Stored entries:
==============================

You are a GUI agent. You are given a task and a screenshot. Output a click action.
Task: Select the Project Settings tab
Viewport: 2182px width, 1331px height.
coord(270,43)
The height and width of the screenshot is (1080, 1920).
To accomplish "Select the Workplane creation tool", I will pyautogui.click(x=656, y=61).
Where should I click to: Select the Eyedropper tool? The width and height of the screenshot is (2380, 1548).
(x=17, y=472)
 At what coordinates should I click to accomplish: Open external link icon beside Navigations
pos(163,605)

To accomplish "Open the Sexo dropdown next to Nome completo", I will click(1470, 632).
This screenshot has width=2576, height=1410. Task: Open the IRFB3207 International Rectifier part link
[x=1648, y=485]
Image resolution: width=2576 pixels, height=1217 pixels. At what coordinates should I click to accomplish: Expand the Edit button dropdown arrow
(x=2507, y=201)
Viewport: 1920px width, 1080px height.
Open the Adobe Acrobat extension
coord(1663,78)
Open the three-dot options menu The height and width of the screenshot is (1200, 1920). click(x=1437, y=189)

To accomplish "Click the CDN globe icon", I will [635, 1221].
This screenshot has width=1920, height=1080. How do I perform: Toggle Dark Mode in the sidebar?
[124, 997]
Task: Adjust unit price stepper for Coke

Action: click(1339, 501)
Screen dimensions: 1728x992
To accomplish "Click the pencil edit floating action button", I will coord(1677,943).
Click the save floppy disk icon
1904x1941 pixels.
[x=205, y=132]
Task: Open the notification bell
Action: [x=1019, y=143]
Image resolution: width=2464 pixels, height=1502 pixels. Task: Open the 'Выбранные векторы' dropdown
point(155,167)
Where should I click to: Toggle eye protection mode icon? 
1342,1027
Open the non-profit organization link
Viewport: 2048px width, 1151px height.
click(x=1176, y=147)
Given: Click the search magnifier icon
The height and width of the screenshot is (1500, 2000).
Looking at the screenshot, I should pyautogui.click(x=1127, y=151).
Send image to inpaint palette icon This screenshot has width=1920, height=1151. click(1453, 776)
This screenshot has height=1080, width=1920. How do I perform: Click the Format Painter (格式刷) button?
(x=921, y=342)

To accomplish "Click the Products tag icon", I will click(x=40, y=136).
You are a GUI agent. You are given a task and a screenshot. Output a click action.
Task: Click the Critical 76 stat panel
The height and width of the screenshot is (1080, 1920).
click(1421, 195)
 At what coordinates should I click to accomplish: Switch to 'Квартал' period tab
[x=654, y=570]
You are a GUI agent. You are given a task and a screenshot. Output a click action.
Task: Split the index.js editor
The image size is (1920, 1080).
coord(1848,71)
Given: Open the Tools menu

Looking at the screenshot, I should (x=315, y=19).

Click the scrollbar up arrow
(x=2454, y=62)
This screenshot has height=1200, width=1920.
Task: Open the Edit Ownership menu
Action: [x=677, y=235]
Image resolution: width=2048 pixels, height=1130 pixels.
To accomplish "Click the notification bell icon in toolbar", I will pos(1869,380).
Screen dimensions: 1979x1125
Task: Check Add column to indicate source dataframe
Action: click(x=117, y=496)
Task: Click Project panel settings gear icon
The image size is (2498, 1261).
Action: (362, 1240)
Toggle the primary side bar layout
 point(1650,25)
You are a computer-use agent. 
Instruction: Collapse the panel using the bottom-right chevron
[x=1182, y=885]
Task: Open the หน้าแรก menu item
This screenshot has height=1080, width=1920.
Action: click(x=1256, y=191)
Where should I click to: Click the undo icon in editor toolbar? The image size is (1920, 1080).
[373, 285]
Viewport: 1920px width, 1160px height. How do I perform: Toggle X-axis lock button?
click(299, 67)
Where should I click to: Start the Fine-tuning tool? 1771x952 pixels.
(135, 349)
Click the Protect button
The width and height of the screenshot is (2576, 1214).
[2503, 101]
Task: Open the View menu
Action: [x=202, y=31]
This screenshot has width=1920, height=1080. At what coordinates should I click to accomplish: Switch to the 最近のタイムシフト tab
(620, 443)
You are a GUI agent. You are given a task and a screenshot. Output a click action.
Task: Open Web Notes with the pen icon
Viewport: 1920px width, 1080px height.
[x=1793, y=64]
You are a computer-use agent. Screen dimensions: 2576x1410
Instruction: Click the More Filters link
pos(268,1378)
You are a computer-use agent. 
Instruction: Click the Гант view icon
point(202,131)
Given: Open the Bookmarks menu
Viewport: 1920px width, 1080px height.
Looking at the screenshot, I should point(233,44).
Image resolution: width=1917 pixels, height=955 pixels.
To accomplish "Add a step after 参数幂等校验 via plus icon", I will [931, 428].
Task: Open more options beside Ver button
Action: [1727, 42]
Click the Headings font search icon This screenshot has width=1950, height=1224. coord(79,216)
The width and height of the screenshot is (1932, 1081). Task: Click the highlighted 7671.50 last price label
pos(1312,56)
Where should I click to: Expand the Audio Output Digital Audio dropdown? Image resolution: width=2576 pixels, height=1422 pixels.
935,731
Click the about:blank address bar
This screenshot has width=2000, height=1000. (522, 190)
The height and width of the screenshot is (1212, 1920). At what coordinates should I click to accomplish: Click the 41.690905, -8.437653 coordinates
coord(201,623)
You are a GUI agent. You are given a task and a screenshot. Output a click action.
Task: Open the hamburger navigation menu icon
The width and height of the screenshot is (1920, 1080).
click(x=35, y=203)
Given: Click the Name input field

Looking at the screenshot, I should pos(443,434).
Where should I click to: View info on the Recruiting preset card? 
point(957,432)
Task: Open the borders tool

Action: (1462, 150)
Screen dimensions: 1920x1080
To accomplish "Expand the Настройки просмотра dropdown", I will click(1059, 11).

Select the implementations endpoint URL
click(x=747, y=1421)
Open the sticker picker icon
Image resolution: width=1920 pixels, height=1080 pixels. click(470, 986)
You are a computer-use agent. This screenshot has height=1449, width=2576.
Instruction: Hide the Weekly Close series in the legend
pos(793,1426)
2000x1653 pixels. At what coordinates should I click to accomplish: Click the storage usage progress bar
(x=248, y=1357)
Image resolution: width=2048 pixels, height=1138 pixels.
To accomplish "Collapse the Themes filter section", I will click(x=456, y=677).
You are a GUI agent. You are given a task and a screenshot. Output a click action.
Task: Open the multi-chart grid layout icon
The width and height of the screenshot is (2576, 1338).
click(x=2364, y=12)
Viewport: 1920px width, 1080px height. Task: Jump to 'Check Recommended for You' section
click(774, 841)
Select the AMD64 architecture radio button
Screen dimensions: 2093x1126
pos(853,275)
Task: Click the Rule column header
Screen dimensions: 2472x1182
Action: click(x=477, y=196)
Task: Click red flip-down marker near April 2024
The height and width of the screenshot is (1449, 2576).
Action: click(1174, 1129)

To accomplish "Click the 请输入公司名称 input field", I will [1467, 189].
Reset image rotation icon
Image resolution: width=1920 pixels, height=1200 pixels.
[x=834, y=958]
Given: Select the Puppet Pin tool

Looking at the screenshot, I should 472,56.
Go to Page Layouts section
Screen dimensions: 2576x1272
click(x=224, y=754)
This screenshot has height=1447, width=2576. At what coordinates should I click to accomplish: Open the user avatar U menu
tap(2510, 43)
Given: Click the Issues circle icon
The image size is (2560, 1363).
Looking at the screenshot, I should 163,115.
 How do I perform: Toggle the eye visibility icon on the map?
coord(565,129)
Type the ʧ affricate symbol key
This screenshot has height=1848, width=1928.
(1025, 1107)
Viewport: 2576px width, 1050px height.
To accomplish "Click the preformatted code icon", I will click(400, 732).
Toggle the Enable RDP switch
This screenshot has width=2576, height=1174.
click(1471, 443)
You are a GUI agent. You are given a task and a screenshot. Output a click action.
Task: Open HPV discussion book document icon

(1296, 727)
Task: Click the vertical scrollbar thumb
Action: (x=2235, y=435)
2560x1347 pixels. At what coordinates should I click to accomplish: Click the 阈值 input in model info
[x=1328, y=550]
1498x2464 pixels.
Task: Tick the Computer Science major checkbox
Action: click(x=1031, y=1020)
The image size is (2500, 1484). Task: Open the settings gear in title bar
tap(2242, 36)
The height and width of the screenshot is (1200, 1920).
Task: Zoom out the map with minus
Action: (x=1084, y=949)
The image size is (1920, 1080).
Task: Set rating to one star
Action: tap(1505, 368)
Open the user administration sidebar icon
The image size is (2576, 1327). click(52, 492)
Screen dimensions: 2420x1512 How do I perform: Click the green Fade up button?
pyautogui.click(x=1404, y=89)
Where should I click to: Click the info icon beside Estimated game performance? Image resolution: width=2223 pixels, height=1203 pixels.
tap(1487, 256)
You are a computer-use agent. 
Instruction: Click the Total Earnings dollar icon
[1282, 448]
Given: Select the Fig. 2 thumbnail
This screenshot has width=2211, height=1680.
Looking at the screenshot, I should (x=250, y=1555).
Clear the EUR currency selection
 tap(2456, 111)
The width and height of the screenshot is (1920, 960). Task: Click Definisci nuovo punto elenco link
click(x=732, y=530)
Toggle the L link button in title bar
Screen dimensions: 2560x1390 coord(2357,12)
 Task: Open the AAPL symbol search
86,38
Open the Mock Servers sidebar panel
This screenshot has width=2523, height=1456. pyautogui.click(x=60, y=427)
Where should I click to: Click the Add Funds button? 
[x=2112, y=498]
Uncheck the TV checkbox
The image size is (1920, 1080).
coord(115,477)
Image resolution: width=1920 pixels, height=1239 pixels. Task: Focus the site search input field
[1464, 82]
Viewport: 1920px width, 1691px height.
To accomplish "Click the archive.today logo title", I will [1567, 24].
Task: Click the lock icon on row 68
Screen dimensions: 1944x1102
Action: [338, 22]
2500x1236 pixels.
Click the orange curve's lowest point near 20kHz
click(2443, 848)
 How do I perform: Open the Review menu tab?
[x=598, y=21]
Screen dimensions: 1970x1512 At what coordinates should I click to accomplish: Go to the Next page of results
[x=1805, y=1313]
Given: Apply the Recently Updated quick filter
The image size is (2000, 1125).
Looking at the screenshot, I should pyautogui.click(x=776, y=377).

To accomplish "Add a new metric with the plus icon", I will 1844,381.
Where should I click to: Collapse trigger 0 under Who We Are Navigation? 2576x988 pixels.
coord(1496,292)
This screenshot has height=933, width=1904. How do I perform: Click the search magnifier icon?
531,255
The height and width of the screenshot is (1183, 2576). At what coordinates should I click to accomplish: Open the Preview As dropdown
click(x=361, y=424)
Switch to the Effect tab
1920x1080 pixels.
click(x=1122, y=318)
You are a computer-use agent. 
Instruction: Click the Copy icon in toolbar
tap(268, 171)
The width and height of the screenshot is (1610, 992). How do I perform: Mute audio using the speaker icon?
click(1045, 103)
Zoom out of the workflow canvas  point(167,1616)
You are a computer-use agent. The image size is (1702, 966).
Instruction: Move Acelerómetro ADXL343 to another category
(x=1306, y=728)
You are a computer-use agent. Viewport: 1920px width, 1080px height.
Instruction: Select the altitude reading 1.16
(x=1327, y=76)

==============================

**Instructions to follow:**
After reading the entries above, state the number of lines that contain the word "Project", adding nothing else.

**Exercise response:**
2